_WHAT YOU NEED TO DO:_ Report every line in the entries below that contains the string "screenshot".

[Saved data entries]
========================================================================

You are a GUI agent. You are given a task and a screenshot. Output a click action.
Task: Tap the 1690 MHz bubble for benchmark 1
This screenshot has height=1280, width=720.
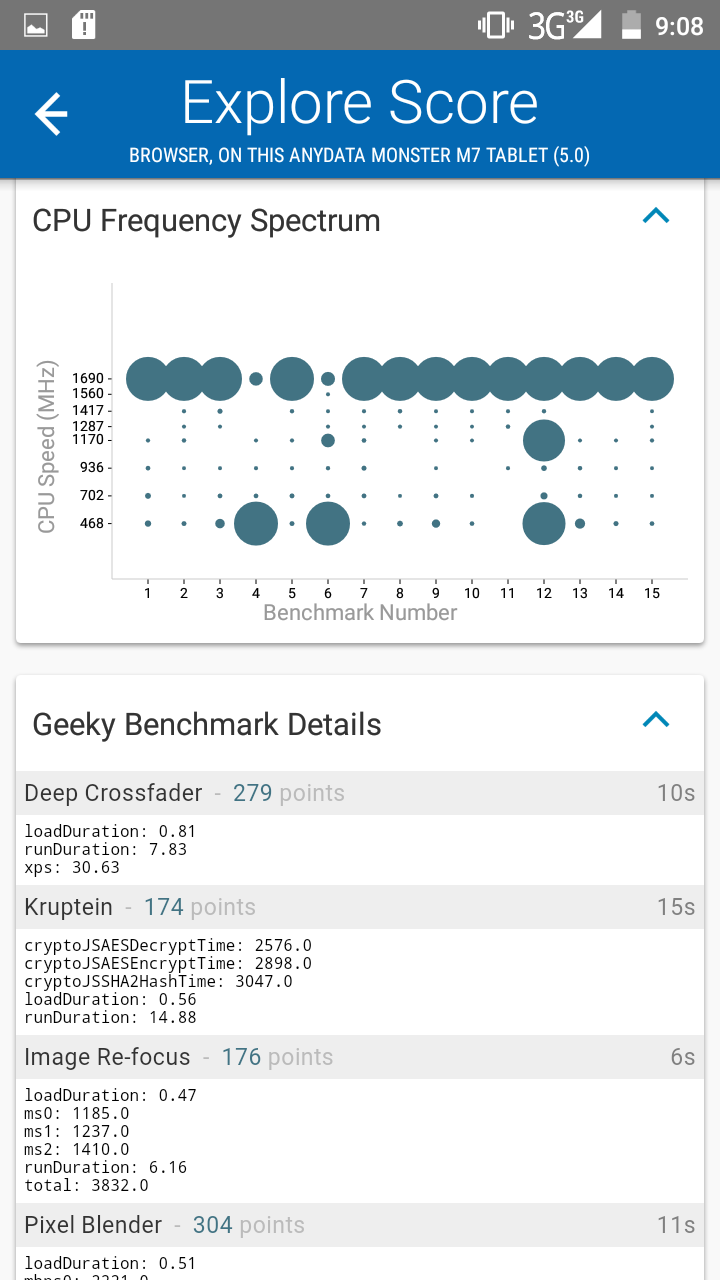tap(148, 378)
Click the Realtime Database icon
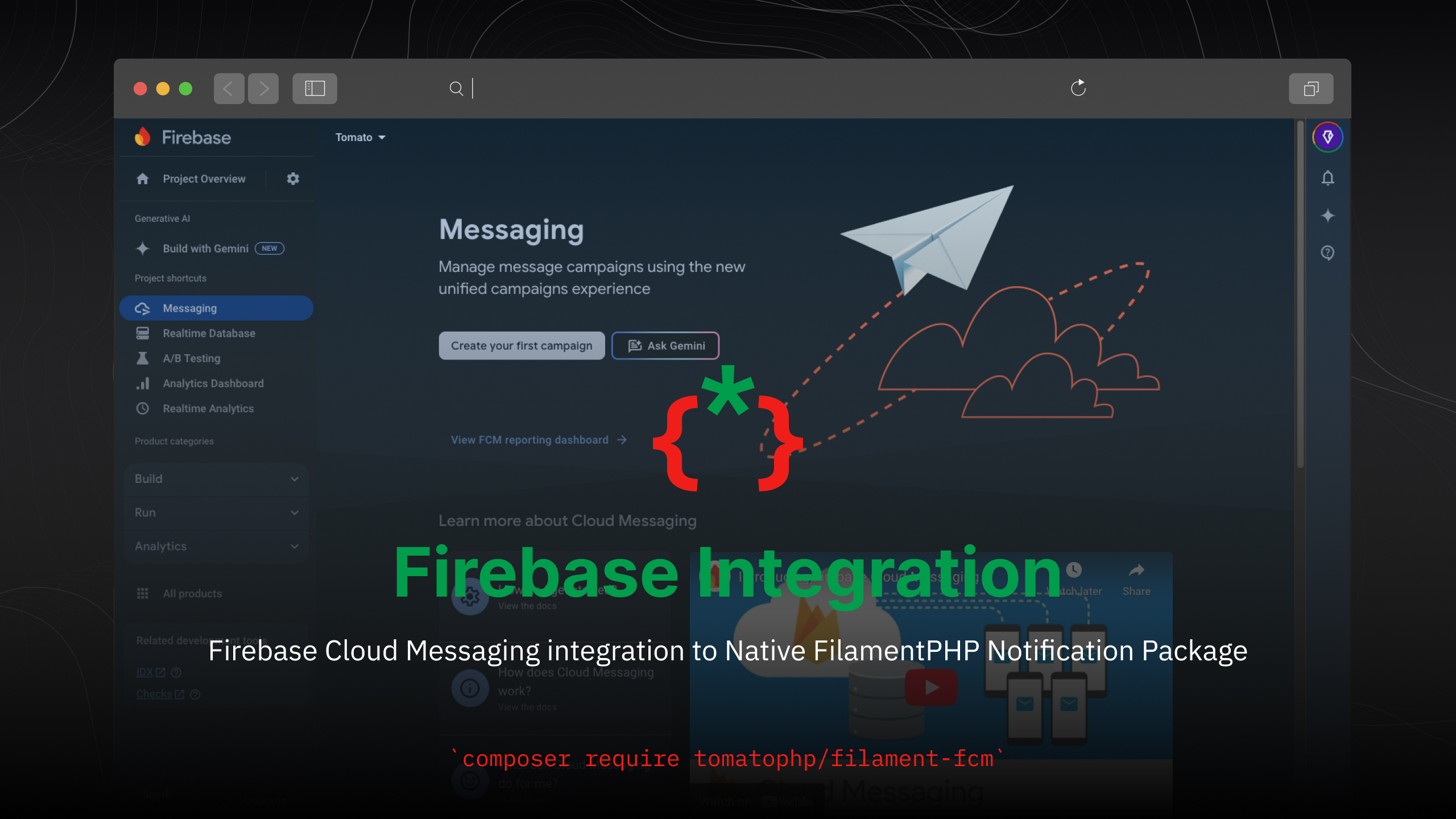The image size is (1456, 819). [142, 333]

========================================================================

_RESPONSE:_
You are a GUI agent. You are given a task and a screenshot. Output a click action.
This screenshot has height=1280, width=720.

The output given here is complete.